Reproduce word for word the lines of the records, starting with the line that contains "Switch to 最新 sorting tab" and going on through the last line of the records.

Source data
>>>
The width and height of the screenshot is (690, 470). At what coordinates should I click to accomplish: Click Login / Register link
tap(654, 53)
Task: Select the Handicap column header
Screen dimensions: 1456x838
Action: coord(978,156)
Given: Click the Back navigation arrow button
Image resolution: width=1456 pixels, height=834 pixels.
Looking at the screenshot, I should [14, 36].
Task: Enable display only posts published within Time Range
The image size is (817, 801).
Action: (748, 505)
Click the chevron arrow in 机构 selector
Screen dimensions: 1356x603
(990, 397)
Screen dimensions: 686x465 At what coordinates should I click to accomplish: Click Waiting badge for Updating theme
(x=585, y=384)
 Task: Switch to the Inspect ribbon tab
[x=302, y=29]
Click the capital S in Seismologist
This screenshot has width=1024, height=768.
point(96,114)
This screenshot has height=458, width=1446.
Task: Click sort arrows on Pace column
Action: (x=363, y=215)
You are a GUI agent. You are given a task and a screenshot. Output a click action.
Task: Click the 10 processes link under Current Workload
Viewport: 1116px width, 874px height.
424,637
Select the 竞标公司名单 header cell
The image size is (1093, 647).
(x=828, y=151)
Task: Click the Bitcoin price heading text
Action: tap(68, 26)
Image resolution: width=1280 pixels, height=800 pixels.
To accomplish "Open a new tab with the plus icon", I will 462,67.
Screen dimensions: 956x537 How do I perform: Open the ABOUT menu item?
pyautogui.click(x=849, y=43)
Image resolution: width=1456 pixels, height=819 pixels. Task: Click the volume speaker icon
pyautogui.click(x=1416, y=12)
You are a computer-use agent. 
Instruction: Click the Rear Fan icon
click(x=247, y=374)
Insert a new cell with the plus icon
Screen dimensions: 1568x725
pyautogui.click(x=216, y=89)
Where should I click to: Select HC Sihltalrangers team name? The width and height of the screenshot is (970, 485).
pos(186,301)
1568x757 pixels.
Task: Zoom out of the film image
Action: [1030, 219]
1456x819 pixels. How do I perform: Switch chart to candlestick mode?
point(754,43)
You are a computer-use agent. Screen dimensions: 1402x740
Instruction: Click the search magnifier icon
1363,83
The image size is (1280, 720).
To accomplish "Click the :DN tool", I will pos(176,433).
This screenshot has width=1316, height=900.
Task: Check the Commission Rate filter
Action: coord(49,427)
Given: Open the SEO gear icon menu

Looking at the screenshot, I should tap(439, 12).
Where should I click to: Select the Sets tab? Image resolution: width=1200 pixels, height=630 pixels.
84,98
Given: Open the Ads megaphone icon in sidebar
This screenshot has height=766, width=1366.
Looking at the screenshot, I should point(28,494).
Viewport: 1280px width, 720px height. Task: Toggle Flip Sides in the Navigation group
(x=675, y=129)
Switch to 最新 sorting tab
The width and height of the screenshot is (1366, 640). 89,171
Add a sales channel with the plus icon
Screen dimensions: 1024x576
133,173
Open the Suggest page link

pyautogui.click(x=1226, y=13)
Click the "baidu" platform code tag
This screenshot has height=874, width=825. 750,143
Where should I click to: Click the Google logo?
<<<
Result of the task ▸
Switch to 最新 sorting tab
The width and height of the screenshot is (1366, 640). 89,171
Add a sales channel with the plus icon
Screen dimensions: 1024x576
133,173
Open the Suggest page link

pyautogui.click(x=1226, y=13)
Click the "baidu" platform code tag
This screenshot has height=874, width=825. 750,143
Where should I click to: Click the Google logo?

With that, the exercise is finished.